Tuesday, July 5, 2011

There's a Bikeshed In The Forest

Into The Forest We Go

So lately I've been inundated with a (IMHO) very aggressive project schedule; and when I say "project", I mean projects plural since the ending of the first one overlapped with some of the discovery & design portion of the second one. Which is fine, since I've done that many of times. Though, somewhere along the schedule of the second project I started having more and more bikeshed'ing talks. Be it that I was busy or if I wasn't completely focused due to personal reasons, I fed into these bikeshed'ing talks and they kept coming and I sunk like quicksand.


Painting the Bikeshed

For those of you who come from a BSD background, you all have probably heard the "painting the bikeshed" phrase.
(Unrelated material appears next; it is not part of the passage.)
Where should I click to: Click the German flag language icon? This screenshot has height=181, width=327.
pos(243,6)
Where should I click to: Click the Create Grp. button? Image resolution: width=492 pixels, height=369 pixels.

If not, go and give it a read; even if you aren't part of the *nix scene or even if you're not an engineer; the thread will shed some light on managing projects whether personal or work-related.

Anyhow, in a brief summation: somewhere, somehow, I got sidetracked with tasks of changing certain language of front-end and etc. design-related issues as opposed to working on core-code functionality. In turn, the project needed to delay a bit.

Lesson learned: Be more vocal. Yes, let the PM know that there are bigger issues at hand and you'll get back to the miniscule issues at a later time.


Forest? Huh?

So what's the bikeshed have to do with the forest? Well, another phrase has been echoing in my brain a lot lately, and that's "can't see the forrest for the trees". It has a similar premise behind it and I thought it was very fitting, being that I've caught myself (twice now), wasting time debugging code to only later see that there was a simple error that was causing issues; the more recent issue was actually a human error and not code-related at all.

Lesson learned here: it's okay to step away for a bit to rest your brain (and your eyes!) from code.


Cheers! Code. Debug. Repeat.


Post Script

* My one delayed project was only delayed three days. We are now just maintaining code and debugging small bugs.